### What is being asked
Give back all of the records exactly.

### Records for this exercise
========

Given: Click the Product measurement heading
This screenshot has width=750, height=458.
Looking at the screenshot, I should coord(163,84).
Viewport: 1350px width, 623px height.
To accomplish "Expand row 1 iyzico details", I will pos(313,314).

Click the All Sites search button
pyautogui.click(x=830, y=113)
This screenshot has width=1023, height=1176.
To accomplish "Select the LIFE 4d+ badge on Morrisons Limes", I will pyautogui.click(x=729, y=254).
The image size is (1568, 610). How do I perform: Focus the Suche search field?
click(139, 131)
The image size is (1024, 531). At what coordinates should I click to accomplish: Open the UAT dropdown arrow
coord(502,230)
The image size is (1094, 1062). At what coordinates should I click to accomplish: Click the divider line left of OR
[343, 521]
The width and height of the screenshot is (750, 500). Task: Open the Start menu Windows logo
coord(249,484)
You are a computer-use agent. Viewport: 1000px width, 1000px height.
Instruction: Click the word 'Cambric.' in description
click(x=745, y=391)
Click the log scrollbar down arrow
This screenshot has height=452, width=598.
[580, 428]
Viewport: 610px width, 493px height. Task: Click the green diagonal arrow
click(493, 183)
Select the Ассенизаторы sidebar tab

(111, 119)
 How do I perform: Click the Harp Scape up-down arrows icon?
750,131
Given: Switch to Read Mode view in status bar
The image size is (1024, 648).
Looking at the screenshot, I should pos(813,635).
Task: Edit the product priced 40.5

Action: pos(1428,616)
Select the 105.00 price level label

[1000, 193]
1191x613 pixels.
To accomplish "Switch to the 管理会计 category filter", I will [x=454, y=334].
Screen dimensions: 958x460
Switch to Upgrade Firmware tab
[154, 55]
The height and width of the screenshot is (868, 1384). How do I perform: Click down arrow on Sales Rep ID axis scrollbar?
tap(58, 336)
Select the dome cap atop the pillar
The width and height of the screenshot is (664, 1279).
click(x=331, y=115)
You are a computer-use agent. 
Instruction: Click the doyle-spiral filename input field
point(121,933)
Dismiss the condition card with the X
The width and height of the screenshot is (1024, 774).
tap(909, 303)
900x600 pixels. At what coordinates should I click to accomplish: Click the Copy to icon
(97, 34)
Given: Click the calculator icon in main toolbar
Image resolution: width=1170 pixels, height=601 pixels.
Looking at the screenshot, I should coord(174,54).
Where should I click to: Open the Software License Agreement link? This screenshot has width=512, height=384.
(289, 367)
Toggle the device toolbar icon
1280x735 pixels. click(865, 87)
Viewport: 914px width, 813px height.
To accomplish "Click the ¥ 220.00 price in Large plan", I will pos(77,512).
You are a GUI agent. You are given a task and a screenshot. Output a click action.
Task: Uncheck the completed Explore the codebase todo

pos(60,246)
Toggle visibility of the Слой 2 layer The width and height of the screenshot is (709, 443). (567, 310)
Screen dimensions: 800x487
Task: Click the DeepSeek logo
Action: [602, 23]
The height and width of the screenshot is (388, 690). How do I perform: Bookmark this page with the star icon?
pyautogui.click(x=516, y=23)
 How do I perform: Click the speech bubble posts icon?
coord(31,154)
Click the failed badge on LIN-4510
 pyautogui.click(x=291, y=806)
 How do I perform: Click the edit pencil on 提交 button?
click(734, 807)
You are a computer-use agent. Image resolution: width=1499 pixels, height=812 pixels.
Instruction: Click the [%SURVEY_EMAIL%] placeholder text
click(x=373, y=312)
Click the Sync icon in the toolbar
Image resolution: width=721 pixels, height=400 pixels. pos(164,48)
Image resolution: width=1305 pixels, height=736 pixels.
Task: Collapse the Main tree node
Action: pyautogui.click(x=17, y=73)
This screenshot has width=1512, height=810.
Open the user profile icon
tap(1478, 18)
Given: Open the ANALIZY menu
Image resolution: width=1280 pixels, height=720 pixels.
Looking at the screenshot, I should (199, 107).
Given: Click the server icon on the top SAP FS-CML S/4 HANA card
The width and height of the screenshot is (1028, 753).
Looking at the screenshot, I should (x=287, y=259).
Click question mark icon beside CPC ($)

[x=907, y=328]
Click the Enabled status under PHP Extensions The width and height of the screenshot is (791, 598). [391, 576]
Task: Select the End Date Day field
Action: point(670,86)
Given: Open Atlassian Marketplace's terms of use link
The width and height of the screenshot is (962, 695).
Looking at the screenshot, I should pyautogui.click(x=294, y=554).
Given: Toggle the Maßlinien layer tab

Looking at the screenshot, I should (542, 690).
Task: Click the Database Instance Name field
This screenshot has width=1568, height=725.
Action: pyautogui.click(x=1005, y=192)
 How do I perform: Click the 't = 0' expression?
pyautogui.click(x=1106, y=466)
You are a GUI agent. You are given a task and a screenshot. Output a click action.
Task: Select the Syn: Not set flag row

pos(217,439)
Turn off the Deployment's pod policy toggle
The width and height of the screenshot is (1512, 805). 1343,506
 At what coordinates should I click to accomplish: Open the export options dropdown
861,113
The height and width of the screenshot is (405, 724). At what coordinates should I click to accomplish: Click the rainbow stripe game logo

========

### Your solution
Given: Click the Product measurement heading
This screenshot has width=750, height=458.
Looking at the screenshot, I should coord(163,84).
Viewport: 1350px width, 623px height.
To accomplish "Expand row 1 iyzico details", I will pos(313,314).

Click the All Sites search button
pyautogui.click(x=830, y=113)
This screenshot has width=1023, height=1176.
To accomplish "Select the LIFE 4d+ badge on Morrisons Limes", I will pyautogui.click(x=729, y=254).
The image size is (1568, 610). How do I perform: Focus the Suche search field?
click(139, 131)
The image size is (1024, 531). At what coordinates should I click to accomplish: Open the UAT dropdown arrow
coord(502,230)
The image size is (1094, 1062). At what coordinates should I click to accomplish: Click the divider line left of OR
[343, 521]
The width and height of the screenshot is (750, 500). Task: Open the Start menu Windows logo
coord(249,484)
You are a computer-use agent. Viewport: 1000px width, 1000px height.
Instruction: Click the word 'Cambric.' in description
click(x=745, y=391)
Click the log scrollbar down arrow
This screenshot has height=452, width=598.
[580, 428]
Viewport: 610px width, 493px height. Task: Click the green diagonal arrow
click(493, 183)
Select the Ассенизаторы sidebar tab

(111, 119)
 How do I perform: Click the Harp Scape up-down arrows icon?
750,131
Given: Switch to Read Mode view in status bar
The image size is (1024, 648).
Looking at the screenshot, I should pos(813,635).
Task: Edit the product priced 40.5

Action: pos(1428,616)
Select the 105.00 price level label

[1000, 193]
1191x613 pixels.
To accomplish "Switch to the 管理会计 category filter", I will [x=454, y=334].
Screen dimensions: 958x460
Switch to Upgrade Firmware tab
[154, 55]
The height and width of the screenshot is (868, 1384). How do I perform: Click down arrow on Sales Rep ID axis scrollbar?
tap(58, 336)
Select the dome cap atop the pillar
The width and height of the screenshot is (664, 1279).
click(x=331, y=115)
You are a computer-use agent. 
Instruction: Click the doyle-spiral filename input field
point(121,933)
Dismiss the condition card with the X
The width and height of the screenshot is (1024, 774).
tap(909, 303)
900x600 pixels. At what coordinates should I click to accomplish: Click the Copy to icon
(97, 34)
Given: Click the calculator icon in main toolbar
Image resolution: width=1170 pixels, height=601 pixels.
Looking at the screenshot, I should coord(174,54).
Where should I click to: Open the Software License Agreement link? This screenshot has width=512, height=384.
(289, 367)
Toggle the device toolbar icon
1280x735 pixels. click(865, 87)
Viewport: 914px width, 813px height.
To accomplish "Click the ¥ 220.00 price in Large plan", I will pos(77,512).
You are a GUI agent. You are given a task and a screenshot. Output a click action.
Task: Uncheck the completed Explore the codebase todo

pos(60,246)
Toggle visibility of the Слой 2 layer The width and height of the screenshot is (709, 443). (567, 310)
Screen dimensions: 800x487
Task: Click the DeepSeek logo
Action: [602, 23]
The height and width of the screenshot is (388, 690). How do I perform: Bookmark this page with the star icon?
pyautogui.click(x=516, y=23)
 How do I perform: Click the speech bubble posts icon?
coord(31,154)
Click the failed badge on LIN-4510
 pyautogui.click(x=291, y=806)
 How do I perform: Click the edit pencil on 提交 button?
click(734, 807)
You are a computer-use agent. Image resolution: width=1499 pixels, height=812 pixels.
Instruction: Click the [%SURVEY_EMAIL%] placeholder text
click(x=373, y=312)
Click the Sync icon in the toolbar
Image resolution: width=721 pixels, height=400 pixels. pos(164,48)
Image resolution: width=1305 pixels, height=736 pixels.
Task: Collapse the Main tree node
Action: pyautogui.click(x=17, y=73)
This screenshot has width=1512, height=810.
Open the user profile icon
tap(1478, 18)
Given: Open the ANALIZY menu
Image resolution: width=1280 pixels, height=720 pixels.
Looking at the screenshot, I should (199, 107).
Given: Click the server icon on the top SAP FS-CML S/4 HANA card
The width and height of the screenshot is (1028, 753).
Looking at the screenshot, I should (x=287, y=259).
Click question mark icon beside CPC ($)

[x=907, y=328]
Click the Enabled status under PHP Extensions The width and height of the screenshot is (791, 598). [391, 576]
Task: Select the End Date Day field
Action: point(670,86)
Given: Open Atlassian Marketplace's terms of use link
The width and height of the screenshot is (962, 695).
Looking at the screenshot, I should pyautogui.click(x=294, y=554).
Given: Toggle the Maßlinien layer tab

Looking at the screenshot, I should (542, 690).
Task: Click the Database Instance Name field
This screenshot has width=1568, height=725.
Action: pyautogui.click(x=1005, y=192)
 How do I perform: Click the 't = 0' expression?
pyautogui.click(x=1106, y=466)
You are a GUI agent. You are given a task and a screenshot. Output a click action.
Task: Select the Syn: Not set flag row

pos(217,439)
Turn off the Deployment's pod policy toggle
The width and height of the screenshot is (1512, 805). 1343,506
 At what coordinates should I click to accomplish: Open the export options dropdown
861,113
The height and width of the screenshot is (405, 724). At what coordinates should I click to accomplish: Click the rainbow stripe game logo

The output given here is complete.